‘A classic commons problem’: Publishers are going notifications crazy

Publishers have quickly realized the power of mobile notifications in drawing people back to content, so naturally they’re at risk of overdoing it.

“This is a classic commons problem,” said Andrew McLaughlin, a former partner at Betaworks. “It’s a space where if everybody behaves badly, everything gets trashed.”

Over the past five or six years, notifications have grown from a curiosity into a major source of traffic and engagement. The right push can drive up to 60 percent of the traffic a New York Times story gets in a given day, and publishers from USA Today to The Guardian used push notifications as a way to drive massive spikes in app usage during the Olympics and the 2016 presidential race. Publishers including Mic and the Washington Post report that the readers who visit their sites via notifications stay there longer, too.

But notifications are still a very new area, without best practices to guide publishers. Few have any hard and fast rules set on the number of notifications that can be sent a day. And with so many of them facing the fuzzy mandate to “keep users informed,” there are very few guardrails up that keep them from overdoing things.

“The publisher is trying to figure out their own balance,” McLaughlin continued. “But the effectiveness of their notifications depends not only on their choices but on the choices of everyone else as well.”

There is, of course, a long history of effective internet marketing tactics quickly being abused. Combine that with the fact that the newest versions of Apple and Android operating systems allow you to embed text, videos, and all kinds of other rich media, and notifications are ripe to follow that path. Like all new methods of communication, relevance and value are typically thought prerequisites.

“We don’t look at notifications as an afterthought,” said Leila Siddique, Gannett’s mobile products manager. “We look at them as a story and a piece of content in themselves.”

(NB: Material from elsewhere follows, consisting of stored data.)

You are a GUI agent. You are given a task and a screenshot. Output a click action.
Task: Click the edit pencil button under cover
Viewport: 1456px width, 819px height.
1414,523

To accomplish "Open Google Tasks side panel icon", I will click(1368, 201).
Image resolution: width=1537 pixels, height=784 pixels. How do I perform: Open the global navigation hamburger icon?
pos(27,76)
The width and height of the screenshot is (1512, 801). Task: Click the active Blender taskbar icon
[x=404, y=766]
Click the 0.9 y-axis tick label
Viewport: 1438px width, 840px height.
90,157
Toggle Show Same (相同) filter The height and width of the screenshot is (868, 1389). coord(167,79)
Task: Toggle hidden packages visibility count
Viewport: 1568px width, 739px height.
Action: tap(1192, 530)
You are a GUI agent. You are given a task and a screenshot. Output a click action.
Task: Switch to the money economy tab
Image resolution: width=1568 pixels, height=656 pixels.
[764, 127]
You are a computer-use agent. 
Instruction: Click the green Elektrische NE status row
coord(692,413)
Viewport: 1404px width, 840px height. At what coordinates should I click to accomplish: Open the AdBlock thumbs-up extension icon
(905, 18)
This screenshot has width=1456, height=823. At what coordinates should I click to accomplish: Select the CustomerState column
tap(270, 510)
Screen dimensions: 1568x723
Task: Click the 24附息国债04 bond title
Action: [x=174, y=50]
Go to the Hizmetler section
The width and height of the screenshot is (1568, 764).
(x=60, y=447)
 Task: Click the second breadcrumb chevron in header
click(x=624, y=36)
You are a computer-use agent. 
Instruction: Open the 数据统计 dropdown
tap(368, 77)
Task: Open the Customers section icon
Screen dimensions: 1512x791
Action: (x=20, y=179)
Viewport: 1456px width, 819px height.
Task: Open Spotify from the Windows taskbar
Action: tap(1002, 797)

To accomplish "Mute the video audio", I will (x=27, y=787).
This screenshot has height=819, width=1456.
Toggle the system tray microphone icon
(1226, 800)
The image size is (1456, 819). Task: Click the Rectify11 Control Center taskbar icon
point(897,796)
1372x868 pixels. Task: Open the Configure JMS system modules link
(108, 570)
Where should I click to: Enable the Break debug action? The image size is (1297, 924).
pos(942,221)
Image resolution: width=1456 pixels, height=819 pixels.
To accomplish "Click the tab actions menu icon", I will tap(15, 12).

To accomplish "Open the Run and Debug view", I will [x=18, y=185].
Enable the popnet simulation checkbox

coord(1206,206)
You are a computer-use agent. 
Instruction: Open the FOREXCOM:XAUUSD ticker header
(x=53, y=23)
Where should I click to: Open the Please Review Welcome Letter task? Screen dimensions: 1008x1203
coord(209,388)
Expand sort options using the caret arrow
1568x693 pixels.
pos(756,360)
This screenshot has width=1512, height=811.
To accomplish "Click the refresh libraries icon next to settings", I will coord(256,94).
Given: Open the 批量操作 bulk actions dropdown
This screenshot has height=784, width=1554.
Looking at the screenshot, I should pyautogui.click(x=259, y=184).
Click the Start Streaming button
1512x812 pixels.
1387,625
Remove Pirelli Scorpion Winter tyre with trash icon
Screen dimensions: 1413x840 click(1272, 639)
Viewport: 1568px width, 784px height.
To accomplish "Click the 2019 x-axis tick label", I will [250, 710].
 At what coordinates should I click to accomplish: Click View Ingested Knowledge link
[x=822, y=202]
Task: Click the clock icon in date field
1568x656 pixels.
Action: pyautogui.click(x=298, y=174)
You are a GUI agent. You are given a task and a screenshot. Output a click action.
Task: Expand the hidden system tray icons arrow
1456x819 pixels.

But publishers’ place on our lock screens is precarious. Media-focused mobile apps suffer some of the highest opt-out rates for push notifications of any industry, higher than the ones seen among finance, travel, gaming or e-commerce apps, according to data from mobile marketing analytics firm Kahuna.

And while they understand that not everybody wants notifications at the same rate, or on the same topics, there isn’t much that publishers can do to find the right balance beyond trial and error. Even if a publisher asks readers to select the topics they want notifications for, it can be very hard to anticipate what will rub readers the wrong way. After the 2016 election, Mic’s new iPhone app was one of several hit with a deluge of one-star ratings accusing it of a liberal bias. Even though Mic’s iPhone app users select notification topics ahead of time, and close to 80 percent of its users have notifications turned on, the company’s execs were very worried they’d overdone something.

“Our app is a push-alert product, and we’re hyper aware of any disruptive nature [notifications can have],” said Cory Haik, Mic’s chief strategy officer. “We definitely considered the feedback.”

Notifications are spreading, too. Updates to the Chrome and Firefox browsers over the past 18 months have made it possible for any publisher to send notifications to readers via their respective browsers; Safari allows this too, but only for desktop – publishers that want to slip onto their readers’ iPhone lock screens has to do so via Apple News, using the notifications company Urban Airship.

It’s tough to find similar data on desktop notifications. But the demands publishers make on readers’ eyes there can be massive. A reader who adds The Guardian’s Chrome extension to their browser, for example, is automatically opted in to over 60 different types of content; add Fox News’s, and you might get content on an hourly basis.

And while customizing that flow is often as simple as toggling a few things in a settings menu, data suggests that readers don’t like spending a lot of time configuring what they get. “Whenever you’re asking people to fill out preferences, you’re going to lose,” said Adam Marchick, Kahuna’s co-founder. “People don’t want to fiddle with 18 different knobs and dials [to get their balance right].”

There’s no clear picture on how widely this has been adopted. None of the browsers would provide information on how many publishers had begun using these features. But all of them feel like they are walking a tightrope. “As soon as someone gets a web notification they don’t like, the only option is to go nuclear,” said Sarah Schmalbach, of the Guardian U.S.’s mobile innovation lab. “They turn it off.”

And once a reader makes that decision to cut off contact, there is no clear roadmap for how to get them back.

That last problem might be one that only platforms, rather than the publishers, can solve. “The bulk of the burden of this really should lie with the OS makers,” former Betworks partner McLaughlin said, adding that the experience with the notifications comes from them. “The notification is maybe the most powerful thing [a publisher can use.]

“It can also, very quickly, become a distraction or, even worse, a swamp of too much communication from things we don’t care about.”